In June 1616 Thynne was once again rumoured to be negotiating for a title. The sale price mentioned - £10,000 - suggests that he was angling for an earldom, but if so nothing came of these overtures.
At the beginning of 1625 the former attorney-general Sir Henry Yelverton* endeavoured to persuade Thynne to part with £8,000 in return for a viscountcy, but despite Yelverton’s confident expectation of success Thynne resisted the temptation.

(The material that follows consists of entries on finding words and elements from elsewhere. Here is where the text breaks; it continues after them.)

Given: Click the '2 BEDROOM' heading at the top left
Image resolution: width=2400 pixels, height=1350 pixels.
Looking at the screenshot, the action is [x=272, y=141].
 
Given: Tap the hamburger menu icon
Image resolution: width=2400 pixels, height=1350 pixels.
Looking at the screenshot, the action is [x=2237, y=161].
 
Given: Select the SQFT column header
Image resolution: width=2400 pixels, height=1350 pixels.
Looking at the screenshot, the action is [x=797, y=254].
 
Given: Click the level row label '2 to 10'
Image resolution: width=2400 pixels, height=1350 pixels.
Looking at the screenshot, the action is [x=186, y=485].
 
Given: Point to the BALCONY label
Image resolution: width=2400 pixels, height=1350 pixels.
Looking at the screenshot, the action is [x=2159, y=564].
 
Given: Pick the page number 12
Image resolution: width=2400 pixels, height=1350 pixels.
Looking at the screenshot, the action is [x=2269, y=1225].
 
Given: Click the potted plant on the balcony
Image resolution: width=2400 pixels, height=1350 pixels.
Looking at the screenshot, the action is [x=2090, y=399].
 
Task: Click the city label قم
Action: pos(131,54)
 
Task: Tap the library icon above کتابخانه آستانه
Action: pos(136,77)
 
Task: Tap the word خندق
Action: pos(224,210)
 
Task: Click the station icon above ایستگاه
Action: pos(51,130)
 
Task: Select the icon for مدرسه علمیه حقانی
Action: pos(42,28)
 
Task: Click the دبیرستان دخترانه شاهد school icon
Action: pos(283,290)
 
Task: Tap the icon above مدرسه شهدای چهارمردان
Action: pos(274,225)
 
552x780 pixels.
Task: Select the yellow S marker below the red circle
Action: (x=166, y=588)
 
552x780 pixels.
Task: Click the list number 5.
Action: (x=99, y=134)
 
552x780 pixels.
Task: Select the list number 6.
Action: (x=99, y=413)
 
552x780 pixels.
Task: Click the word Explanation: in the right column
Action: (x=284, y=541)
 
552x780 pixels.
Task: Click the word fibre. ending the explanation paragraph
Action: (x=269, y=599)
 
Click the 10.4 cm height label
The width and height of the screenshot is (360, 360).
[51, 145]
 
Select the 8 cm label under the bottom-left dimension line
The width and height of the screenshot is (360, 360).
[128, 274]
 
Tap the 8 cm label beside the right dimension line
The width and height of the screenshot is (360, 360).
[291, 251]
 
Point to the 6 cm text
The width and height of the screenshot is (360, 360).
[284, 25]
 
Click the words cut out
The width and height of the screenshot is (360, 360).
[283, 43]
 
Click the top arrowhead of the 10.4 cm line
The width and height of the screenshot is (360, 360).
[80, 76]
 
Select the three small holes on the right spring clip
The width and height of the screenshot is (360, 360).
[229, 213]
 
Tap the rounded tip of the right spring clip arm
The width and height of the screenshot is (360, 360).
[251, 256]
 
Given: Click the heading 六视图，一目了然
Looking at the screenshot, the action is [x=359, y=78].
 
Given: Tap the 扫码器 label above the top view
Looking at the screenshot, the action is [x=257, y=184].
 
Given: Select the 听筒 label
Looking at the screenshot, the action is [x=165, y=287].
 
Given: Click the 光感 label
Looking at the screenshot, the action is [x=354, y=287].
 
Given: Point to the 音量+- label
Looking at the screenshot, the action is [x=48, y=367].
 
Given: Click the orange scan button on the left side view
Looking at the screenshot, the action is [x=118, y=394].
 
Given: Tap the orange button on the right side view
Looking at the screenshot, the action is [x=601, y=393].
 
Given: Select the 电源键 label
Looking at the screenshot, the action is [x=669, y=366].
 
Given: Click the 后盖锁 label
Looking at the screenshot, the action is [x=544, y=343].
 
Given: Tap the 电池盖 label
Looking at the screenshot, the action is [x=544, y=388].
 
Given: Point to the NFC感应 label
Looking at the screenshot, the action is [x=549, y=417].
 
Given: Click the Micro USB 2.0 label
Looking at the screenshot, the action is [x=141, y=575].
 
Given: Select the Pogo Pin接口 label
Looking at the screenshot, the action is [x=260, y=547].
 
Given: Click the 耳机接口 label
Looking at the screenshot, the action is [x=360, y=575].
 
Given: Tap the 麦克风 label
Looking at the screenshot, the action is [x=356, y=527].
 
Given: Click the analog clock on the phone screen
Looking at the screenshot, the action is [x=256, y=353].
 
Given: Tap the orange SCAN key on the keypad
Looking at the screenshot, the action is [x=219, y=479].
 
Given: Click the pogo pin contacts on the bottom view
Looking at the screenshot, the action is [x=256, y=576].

Following the dissolution of June 1626 the king increasingly resorted to unparliamentary taxes to supply his needs. Thynne contributed £50 to the loans raised by privy seal in 1626,
Thynne was pricked as sheriff of Somerset in November 1629, but instead of residing in his shrievalty as the law required he obtained permission to continue living at Longleat. In 1631, following the expiry of his term of office, it was discovered that he had imposed fines on only a handful of gentry for failing to take up knighthoods, for which offence he himself was fined £200.
Although somewhat lax when it came to discharging the duties imposed on him by local office, Thynne was active in pursuing his own financial interests. He augmented his already extensive estates by the astute management of the royal forests within Wiltshire: as deputy forester for Selwood Forest in 1633, he drew up a survey of royal lands and acquired the lion’s share of those sold off by the Crown, which property was merged with the Longleat estate.
Thynne died on 1 Aug. 1639, leaving extensive properties in seven counties.
Thynne’s portrait, together with those of both his wives, is at Longleat.